[Text provided]:

When the icon representing the stream in the local display was dragged onto the tab of the remote display, the stream immediately appeared on the remote display. Continued change of content and movement of windows around the workstation display were seen to be synchronously mirrored in both local and remote displays. The stream data was being replicated by the SAGE Bridge, which sent one copy to the local display and a second copy to the remote display. In fact, the content of the remote display appeared to consistently lag the local display by about half of one second. This was entirely due to the latency caused by the in-camera compression at the remote site and should be considered as just a measurement artifact.
Conclusion
AARNet's SAGE Bridge is able to provide a visualcasting service for suitably connected OptIPortal sites, providing a basis for collaboration between them. Additional confidence in such a service is provided through the knowledge that normal collaborative OptIPortal sessions are unlikely to be conducted in quite such stressful conditions as the APAN29 visualcasting demonstration - a first time event, a live audience, a temporary location with minimal testing time and the use of streams with the highest possible bandwidth.
It had been conceded at the outset of the APAN29 HDTV session that this demonstration would address only a minimal prerequisite for collaboration; the ability to simultaneously view dynamic content at different display sites. Having established the viability of multisite display through the SAGE bridge, the next obvious step toward true OptIPortal collaboration would be to provide multisite control of applications. In this APAN29 demonstration, the application being streamed to both sites' displays was controlled by the workstation whose output was being captured. In this type of situation, it is possible that VNC (or similar) could be used to provide some level of multisite control. However VNC may not always be an acceptable solution, particularly as the number of (possibly "unknown") participants increases. Some method of multisite control for applications running in collaborative OptIPortal sessions is definitely an area for further development.

[Information supplied]:
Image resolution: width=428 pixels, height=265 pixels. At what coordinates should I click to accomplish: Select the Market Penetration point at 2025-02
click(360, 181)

[What you will do]:
• A. Set down the stretch of the SAGE Bridge text from "When the icon" through "a measurement artifact.", keeping every word unchanged.
• B. Render this sentence from the SAGE Bridge text in Spanish: "The stream data was being replicated by the SAGE Bridge, which sent one copy to the local display and a second copy to the remote display."
• C. According to the SAGE Bridge text, what conditions made the APAN29 visualcasting demonstration stressful? List all of them.

[Completed exercise]:
• A.
When the icon representing the stream in the local display was dragged onto the tab of the remote display, the stream immediately appeared on the remote display. Continued change of content and movement of windows around the workstation display were seen to be synchronously mirrored in both local and remote displays. The stream data was being replicated by the SAGE Bridge, which sent one copy to the local display and a second copy to the remote display. In fact, the content of the remote display appeared to consistently lag the local display by about half of one second. This was entirely due to the latency caused by the in-camera compression at the remote site and should be considered as just a measurement artifact.

• B. Los datos del flujo estaban siendo replicados por el SAGE Bridge, que enviaba una copia a la pantalla local y una segunda copia a la pantalla remota.

• C.
- A first time event
- A live audience
- A temporary location with minimal testing time
- The use of streams with the highest possible bandwidth